The input:
>>
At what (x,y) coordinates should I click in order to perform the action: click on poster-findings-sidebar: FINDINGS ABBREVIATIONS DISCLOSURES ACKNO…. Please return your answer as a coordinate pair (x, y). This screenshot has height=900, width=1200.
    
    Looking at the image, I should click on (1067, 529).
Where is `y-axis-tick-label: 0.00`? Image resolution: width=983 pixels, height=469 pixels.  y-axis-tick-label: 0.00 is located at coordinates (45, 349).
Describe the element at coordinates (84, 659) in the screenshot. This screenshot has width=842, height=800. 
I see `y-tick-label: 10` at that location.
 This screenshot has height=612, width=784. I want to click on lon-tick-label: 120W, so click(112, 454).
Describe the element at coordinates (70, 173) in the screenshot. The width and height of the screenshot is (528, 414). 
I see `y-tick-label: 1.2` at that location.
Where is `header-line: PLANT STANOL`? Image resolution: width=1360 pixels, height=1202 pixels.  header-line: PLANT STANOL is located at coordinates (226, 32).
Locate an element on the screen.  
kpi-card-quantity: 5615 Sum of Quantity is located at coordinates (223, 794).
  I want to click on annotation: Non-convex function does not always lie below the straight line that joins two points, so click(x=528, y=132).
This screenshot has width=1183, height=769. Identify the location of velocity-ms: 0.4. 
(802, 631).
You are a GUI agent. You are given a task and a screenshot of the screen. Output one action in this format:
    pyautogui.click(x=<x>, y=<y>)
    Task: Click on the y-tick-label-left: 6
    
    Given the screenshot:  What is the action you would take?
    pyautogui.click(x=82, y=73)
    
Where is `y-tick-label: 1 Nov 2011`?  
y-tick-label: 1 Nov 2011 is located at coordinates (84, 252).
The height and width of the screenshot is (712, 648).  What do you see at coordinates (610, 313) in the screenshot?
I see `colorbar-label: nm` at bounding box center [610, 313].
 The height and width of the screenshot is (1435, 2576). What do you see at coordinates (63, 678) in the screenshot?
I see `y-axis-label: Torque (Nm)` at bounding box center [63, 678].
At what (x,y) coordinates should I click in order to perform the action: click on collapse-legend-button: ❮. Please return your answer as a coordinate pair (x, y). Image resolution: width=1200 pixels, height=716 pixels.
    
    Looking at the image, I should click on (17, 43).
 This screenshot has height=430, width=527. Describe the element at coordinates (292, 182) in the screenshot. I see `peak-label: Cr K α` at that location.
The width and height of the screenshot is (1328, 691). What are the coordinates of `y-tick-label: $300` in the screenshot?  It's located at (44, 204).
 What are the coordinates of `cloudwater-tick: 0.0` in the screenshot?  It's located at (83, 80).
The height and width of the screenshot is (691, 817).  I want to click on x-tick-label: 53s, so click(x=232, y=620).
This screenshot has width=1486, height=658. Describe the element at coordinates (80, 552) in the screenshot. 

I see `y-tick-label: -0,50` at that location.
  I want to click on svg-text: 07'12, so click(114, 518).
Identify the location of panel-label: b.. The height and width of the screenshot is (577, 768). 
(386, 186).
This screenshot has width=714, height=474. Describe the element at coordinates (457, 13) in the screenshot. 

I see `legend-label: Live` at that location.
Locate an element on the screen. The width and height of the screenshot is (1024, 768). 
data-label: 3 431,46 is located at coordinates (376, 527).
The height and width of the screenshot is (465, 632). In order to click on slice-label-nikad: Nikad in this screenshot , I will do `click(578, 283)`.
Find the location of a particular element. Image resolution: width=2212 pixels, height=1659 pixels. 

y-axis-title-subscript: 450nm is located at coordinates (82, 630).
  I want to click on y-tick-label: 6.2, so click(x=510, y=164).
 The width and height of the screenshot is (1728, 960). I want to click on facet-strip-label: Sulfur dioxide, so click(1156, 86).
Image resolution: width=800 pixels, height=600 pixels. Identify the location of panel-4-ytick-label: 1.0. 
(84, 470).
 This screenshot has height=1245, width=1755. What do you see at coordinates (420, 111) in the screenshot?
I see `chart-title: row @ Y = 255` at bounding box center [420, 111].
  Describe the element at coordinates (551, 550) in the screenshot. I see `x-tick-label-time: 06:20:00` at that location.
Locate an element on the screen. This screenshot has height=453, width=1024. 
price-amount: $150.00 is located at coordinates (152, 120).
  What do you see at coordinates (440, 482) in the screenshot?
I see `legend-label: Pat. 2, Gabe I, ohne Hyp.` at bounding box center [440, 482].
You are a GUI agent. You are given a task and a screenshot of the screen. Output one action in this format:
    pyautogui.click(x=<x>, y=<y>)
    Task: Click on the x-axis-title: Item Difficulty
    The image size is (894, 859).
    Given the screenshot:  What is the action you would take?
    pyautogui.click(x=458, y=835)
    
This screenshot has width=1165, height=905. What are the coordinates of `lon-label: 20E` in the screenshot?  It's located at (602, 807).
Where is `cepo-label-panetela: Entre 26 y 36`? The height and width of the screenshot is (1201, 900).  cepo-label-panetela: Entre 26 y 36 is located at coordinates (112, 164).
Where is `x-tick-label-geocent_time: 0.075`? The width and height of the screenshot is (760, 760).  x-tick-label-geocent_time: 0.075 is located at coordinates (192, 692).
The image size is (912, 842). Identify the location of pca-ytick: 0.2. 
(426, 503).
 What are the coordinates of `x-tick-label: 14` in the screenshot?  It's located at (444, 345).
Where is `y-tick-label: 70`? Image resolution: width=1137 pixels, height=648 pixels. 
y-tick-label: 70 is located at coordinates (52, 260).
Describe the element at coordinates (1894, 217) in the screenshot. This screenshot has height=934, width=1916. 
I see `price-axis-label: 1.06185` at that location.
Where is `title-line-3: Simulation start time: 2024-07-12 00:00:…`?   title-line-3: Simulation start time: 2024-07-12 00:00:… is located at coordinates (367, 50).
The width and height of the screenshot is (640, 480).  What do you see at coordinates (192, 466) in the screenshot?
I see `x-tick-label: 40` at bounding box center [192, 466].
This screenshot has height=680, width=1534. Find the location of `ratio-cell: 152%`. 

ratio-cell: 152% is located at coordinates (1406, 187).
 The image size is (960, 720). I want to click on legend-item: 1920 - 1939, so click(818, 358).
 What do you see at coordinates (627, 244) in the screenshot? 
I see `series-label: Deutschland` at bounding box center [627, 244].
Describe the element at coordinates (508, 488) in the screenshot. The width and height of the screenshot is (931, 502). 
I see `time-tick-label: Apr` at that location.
<<
Write the rows above, from the first line through the line containing "coordinates (45, 349).", as a JSON list of strings. Use one string per line and omit blank lines.

[
  "At what (x,y) coordinates should I click in order to perform the action: click on poster-findings-sidebar: FINDINGS ABBREVIATIONS DISCLOSURES ACKNO…. Please return your answer as a coordinate pair (x, y). This screenshot has height=900, width=1200.",
  "    Looking at the image, I should click on (1067, 529).",
  "Where is `y-axis-tick-label: 0.00`? Image resolution: width=983 pixels, height=469 pixels.  y-axis-tick-label: 0.00 is located at coordinates (45, 349)."
]